Supplied text:
● ● ● ●

One of the decade’s artistic Ur objects, it’s the kind of thing for which the word masterpiece was invented. A devastating meditation on impossible negotiations of love and loss, both for society and for individuals, is embodied in those lovingly homemade stuffed talismans of intense familial entanglements. It hung in Rosamund Felsen Gallery on La Cienega Boulevard for the duration of a show there, largely ignored by the city’s overanxious collector class, before being shipped off to a New York show. From there it entered the Whitney’s permanent collection.

Soon Mike was showing in Europe, where younger artists, as in L.A., had broken New York’s 40-year dominance. In Vienna in 1992 for ‘LAX,’ a group show of Los Angeles-based artists, I saw that Mike was going to be speaking on a program at a local university. It made sense to go. Whip-smart, articulate and with an acid wit, he would be fun to hear interacting with students. I was unprepared for what I found.

Rather than a classroom, a large hall was packed to the rafters with hundreds of eager kids. When Mike arrived on stage there was pandemonium -- cheering, applause, hollering. He was a veritable rock star, and they hung on his every word. The moment was a vivid sign of two irreversible things: the profound impact of Kelley’s art on an international generation of artists and L.A.’s emergence as a major production center for new art, with Mike its leading light.

● ● ● ●

Problem set:
- A) In the passage on Mike Kelley above, condense the paragraph beginning "Rather than a classroom" into a shorter version that keeps its main facts.
- B) Transcribe a part of the passage on Mike Kelley above without changes: begin at the words "Soon Mike was" and stop after the words "its leading light.".

Dataset excerpt:
● ● ● ●

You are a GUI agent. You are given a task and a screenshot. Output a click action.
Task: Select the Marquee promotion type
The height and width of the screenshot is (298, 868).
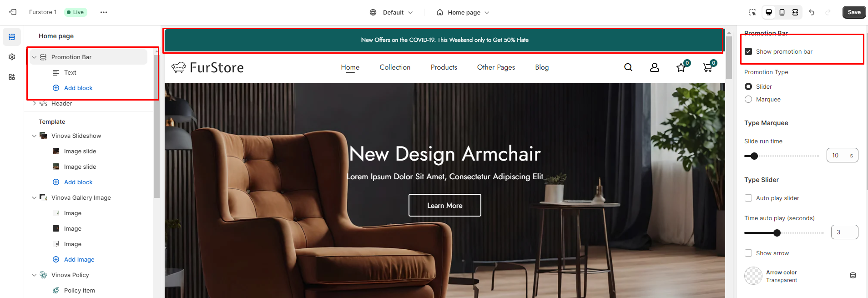point(748,99)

● ● ● ●

Task-by-task outputs:
- A) Instead of a classroom, hundreds of eager students filled a large hall, and Mike's arrival on stage set off cheering and applause worthy of a rock star. The scene showed two irreversible things: Kelley's deep influence on an international generation of artists, and L.A.'s rise as a major center for new art, with Mike as its leading light.

- B)
Soon Mike was showing in Europe, where younger artists, as in L.A., had broken New York’s 40-year dominance. In Vienna in 1992 for ‘LAX,’ a group show of Los Angeles-based artists, I saw that Mike was going to be speaking on a program at a local university. It made sense to go. Whip-smart, articulate and with an acid wit, he would be fun to hear interacting with students. I was unprepared for what I found.

Rather than a classroom, a large hall was packed to the rafters with hundreds of eager kids. When Mike arrived on stage there was pandemonium -- cheering, applause, hollering. He was a veritable rock star, and they hung on his every word. The moment was a vivid sign of two irreversible things: the profound impact of Kelley’s art on an international generation of artists and L.A.’s emergence as a major production center for new art, with Mike its leading light.